Concepts¶

A short, self-contained tour of the ideas behind esnfed. For the full treatment see the Final Degree Project this library accompanies.

Reservoir computing in one minute¶

A recurrent neural network keeps a hidden state that summarises the past. Training all of its recurrent weights (backpropagation through time) is expensive and unstable. Reservoir computing sidesteps this: the recurrent part — the reservoir — is a large, fixed, randomly connected dynamical system, and only a linear readout is trained.

\[ \mathbf{x}(t) = (1-a)\,\mathbf{x}(t-1) + a\,\tanh\!\big(\mathbf{W}_\text{in}[b;\mathbf{u}(t)] + \mathbf{W}\,\mathbf{x}(t-1)\big), \qquad \hat{\mathbf{y}}(t) = \mathbf{W}_\text{out}\,[b;\mathbf{u}(t);\mathbf{x}(t)] \]

Because \(\mathbf{W}\) and \(\mathbf{W}_\text{in}\) are frozen, training reduces to a ridge regression for \(\mathbf{W}_\text{out}\) — convex, one-shot, fast. This is what makes Echo State Networks attractive for edge devices, and what makes them a clean case study for federation.

The echo state property¶

For the reservoir to be useful, its state must depend on the input history and not on its (arbitrary) initial condition. This holds when the spectral radius \(\rho(\mathbf{W})\) — the largest absolute eigenvalue — is below~1. Smaller \(\rho\) means faster-fading, shorter memory; closer to~1 means longer memory at the edge of stability.

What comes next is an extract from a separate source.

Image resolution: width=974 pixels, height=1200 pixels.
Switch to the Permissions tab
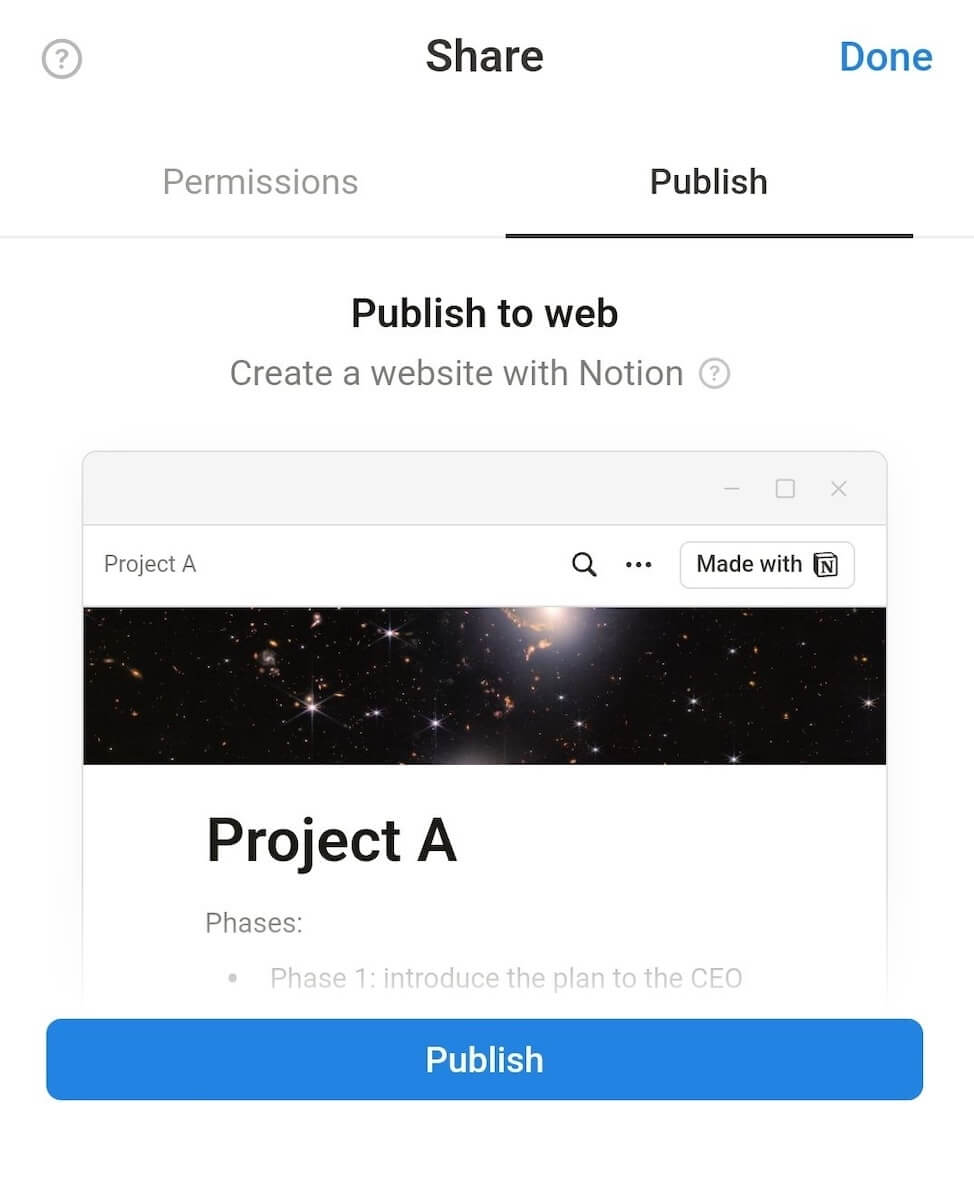(260, 182)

Why federation is easy for ESNs¶

The readout solves \(\mathbf{W}_\text{out}^\top = (\mathbf{A} + \beta\mathbf{I})^{-1}\mathbf{B}\) with

\[ \mathbf{A} = \mathbf{Z}^\top\mathbf{Z}, \qquad \mathbf{B} = \mathbf{Z}^\top\mathbf{Y}, \]

where \(\mathbf{Z}\) stacks the extended states. The key observation: \(\mathbf{A}\) and \(\mathbf{B}\) are sums over samples, so they are additive across clients. Each client computes its own \(\mathbf{A}_k, \mathbf{B}_k\) from local data and sends only those; the server adds them and solves once:

\[ \mathbf{A} = \textstyle\sum_k \mathbf{A}_k, \qquad \mathbf{B} = \sum_k \mathbf{B}_k. \]

The result is identical to pooling all the data — exact, in a single communication round, with no raw data leaving any client. This is federated_ridge.

When reservoirs differ¶

If clients are provisioned independently, their reservoirs differ, and the readouts live in different spaces — you cannot average parameters. Two answers:

Ensemble — combine predictions instead of parameters; robust to any structural difference.
Structural alignment — interpolate the reservoirs toward a shared target until parameter aggregation becomes valid again.

The empirical finding: the ensemble is the safe default; alignment only pays off near full homogenisation.

Library architecture¶

Topology and dataset generators feed the core esn (reservoir + ridge readout); because its sufficient statistics are additive across clients, federation is a sum-and-solve. Everything else builds on that core.

flowchart LR
  topo["topologies"] --> esn["esn<br/>reservoir + ridge<br/>stats (A, B)"]
  data["datasets"] --> esn
  esn --> fed["federated"]
  esn --> clf["classification"]
  esn --> deep["deep"]
  esn --> llm["llm_orchestration<br/>(FedResPrompt)"]
  esn -.-> sup["metrics, viz, interop"]

Where it goes next¶

FedResPrompt takes the same efficiency to large language models: the reservoir becomes an ultra-light prompt controller at the edge, and only a soft-prompt vector (and its gradient) crosses the network.